Asthma is a common condition involving chronic airway inflammation that primarily affects women and boys. Estrogen levels correlate with the observed differences in the prevalence of asthma between the sexes, but the exact mechanism is unclear. This study established a castration mice (OVX) model through bilateral ovariectomy surgery, and subcutaneously injected estradiol (E2) into OVX asthmatic mice to analyze the effect of E2 on the onset of asthma. Then, airway inflammation was evaluated in the mice using airway resistance measurements, lung tissue hematoxylin and eosin staining, and eosinophil counts. Furthermore, the proportion of CD206-positive cells and the expression of M2 polarization markers, such as Arg1 and YM1, were detected in alveolar macrophages (AMs). The effects of different concentrations of E2 on M2 polarization of AMs were examined in vitro, and the types of estrogen receptors (ERs) involved were investigated. Transcriptome analysis combined with volcano plots and heatmaps were used to compare the differentially expressed genes to investigate the mechanism by which E2 affects M2 polarization of AMs. The results showed that female asthmatic mice had more severe airway inflammation and higher airway responsiveness than male asthmatic mice. E2 increased airway inflammation and airway resistance in asthmatic mice. E2 not only promoted M2 polarization of AMs in asthmatic mice in vivo, but also increased the expression of M2 markers, such as Arg1 and YM1, by AMs in vitro. The use of ERα antagonist AZD9496 reduced the effect of E2 on the promotion of M2 polarization in AMs.

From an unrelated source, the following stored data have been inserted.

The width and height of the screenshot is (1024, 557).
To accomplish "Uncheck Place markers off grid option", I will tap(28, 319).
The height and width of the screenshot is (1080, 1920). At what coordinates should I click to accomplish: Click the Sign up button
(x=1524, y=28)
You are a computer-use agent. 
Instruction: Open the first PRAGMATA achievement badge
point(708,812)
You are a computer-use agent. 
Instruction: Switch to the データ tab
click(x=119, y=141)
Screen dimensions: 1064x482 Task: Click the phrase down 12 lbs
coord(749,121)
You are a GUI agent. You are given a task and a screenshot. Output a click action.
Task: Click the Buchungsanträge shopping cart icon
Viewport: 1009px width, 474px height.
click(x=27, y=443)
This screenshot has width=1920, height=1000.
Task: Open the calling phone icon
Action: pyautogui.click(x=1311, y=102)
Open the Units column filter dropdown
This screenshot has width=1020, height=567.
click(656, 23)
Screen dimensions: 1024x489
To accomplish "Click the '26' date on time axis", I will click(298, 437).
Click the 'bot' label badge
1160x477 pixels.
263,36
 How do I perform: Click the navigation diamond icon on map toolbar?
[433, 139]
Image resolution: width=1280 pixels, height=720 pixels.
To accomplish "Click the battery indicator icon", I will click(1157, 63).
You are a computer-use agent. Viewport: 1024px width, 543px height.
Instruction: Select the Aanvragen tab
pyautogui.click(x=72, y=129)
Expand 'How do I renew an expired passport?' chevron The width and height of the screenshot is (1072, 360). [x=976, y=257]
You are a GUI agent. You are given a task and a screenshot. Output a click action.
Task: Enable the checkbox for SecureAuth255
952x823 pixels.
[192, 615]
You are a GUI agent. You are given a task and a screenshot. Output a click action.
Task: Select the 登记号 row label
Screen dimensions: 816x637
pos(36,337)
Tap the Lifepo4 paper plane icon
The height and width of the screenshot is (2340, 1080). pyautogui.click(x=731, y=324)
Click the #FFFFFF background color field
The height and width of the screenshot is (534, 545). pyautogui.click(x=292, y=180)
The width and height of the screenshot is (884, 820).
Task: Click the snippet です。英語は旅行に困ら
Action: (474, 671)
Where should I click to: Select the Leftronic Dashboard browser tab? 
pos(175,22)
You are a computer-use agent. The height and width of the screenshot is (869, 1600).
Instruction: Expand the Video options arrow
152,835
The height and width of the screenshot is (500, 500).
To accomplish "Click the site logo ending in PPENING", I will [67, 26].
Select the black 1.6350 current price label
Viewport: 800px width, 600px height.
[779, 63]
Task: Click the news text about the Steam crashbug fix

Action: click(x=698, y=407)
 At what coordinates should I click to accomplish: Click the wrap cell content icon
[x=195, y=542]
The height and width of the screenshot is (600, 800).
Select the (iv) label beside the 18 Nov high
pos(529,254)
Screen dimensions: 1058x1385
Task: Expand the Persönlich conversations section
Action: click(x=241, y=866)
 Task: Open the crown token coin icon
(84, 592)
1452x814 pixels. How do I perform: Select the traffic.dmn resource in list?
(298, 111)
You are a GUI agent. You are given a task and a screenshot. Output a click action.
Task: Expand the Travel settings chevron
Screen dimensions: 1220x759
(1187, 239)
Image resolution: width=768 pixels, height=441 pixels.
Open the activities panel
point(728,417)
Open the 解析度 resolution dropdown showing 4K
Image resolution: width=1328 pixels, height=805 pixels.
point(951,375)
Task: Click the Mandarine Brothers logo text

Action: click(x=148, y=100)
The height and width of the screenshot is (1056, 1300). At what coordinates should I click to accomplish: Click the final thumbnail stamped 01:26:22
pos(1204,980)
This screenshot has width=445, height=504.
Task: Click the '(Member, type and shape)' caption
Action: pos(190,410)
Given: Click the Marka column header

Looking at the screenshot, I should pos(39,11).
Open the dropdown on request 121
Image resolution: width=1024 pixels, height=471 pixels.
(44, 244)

Analysis of transcriptome differences indicated that E2 upregulated expression of M2 breast cancer metastasis suppressor gene 1 (Brms1) in AMs. Notably, antagonism of ERα inhibited this upregulation of Brms1 gene expression. Interference with Brms1 mRNA production reduced the gene expression of Arg1 and YM1 in AMs undergoing M2 polarization after E2 stimulation. In summary, E2 exacerbates airway inflammation in asthmatic mice and binds to ERα, upregulating Brms1 expression and mediating M2 polarization of AMs.